#### Task input
-=-=-=-=-
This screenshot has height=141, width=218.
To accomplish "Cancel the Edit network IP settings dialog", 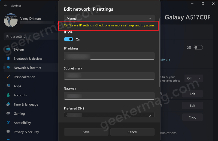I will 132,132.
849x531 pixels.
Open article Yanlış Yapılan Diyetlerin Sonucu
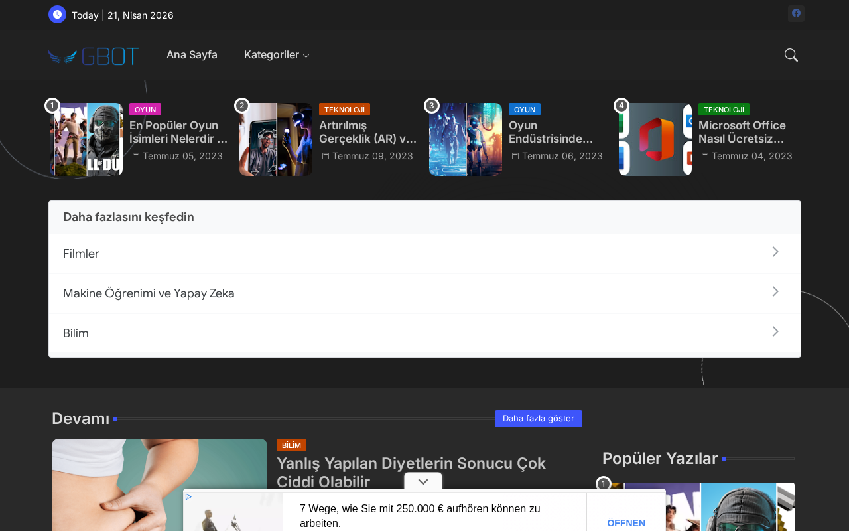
-=-=-=-=-
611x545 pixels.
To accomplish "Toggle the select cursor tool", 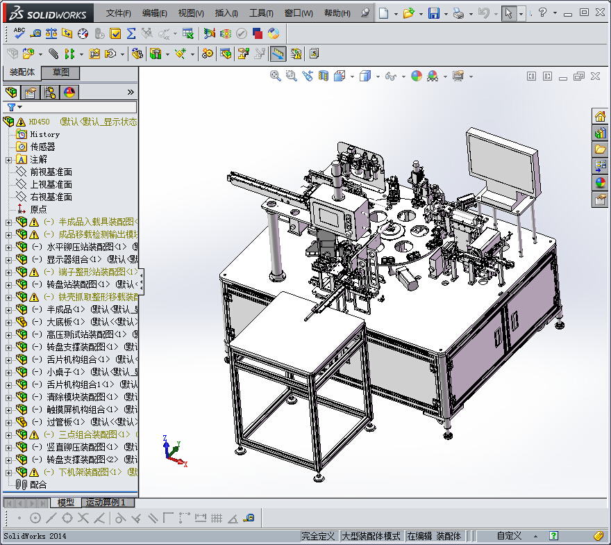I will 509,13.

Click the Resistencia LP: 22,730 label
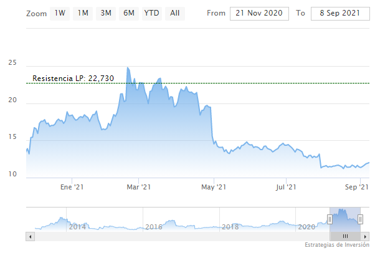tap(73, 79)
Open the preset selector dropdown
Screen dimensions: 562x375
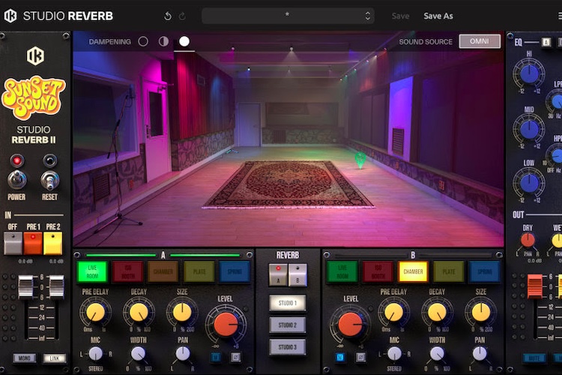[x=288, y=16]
-=-=-=-=-
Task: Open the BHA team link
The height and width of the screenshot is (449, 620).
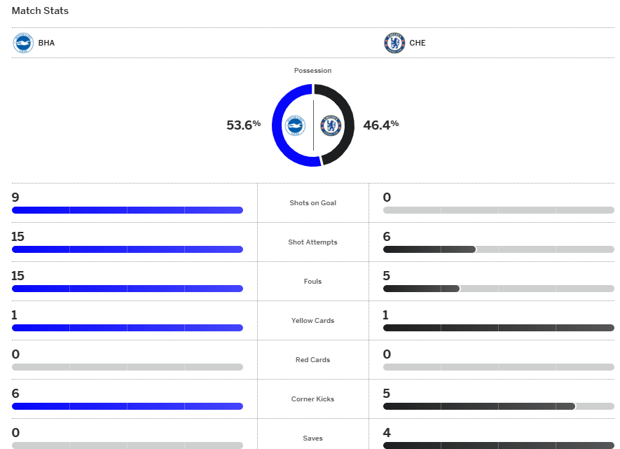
-=-=-=-=-
Beginning with the line containing "849x531 pixels." in the material above, copy every line exactly until you have copied the line containing "Open article Yanlış Yapılan Diyetlerin Sonucu".

849x531 pixels.
Open article Yanlış Yapılan Diyetlerin Sonucu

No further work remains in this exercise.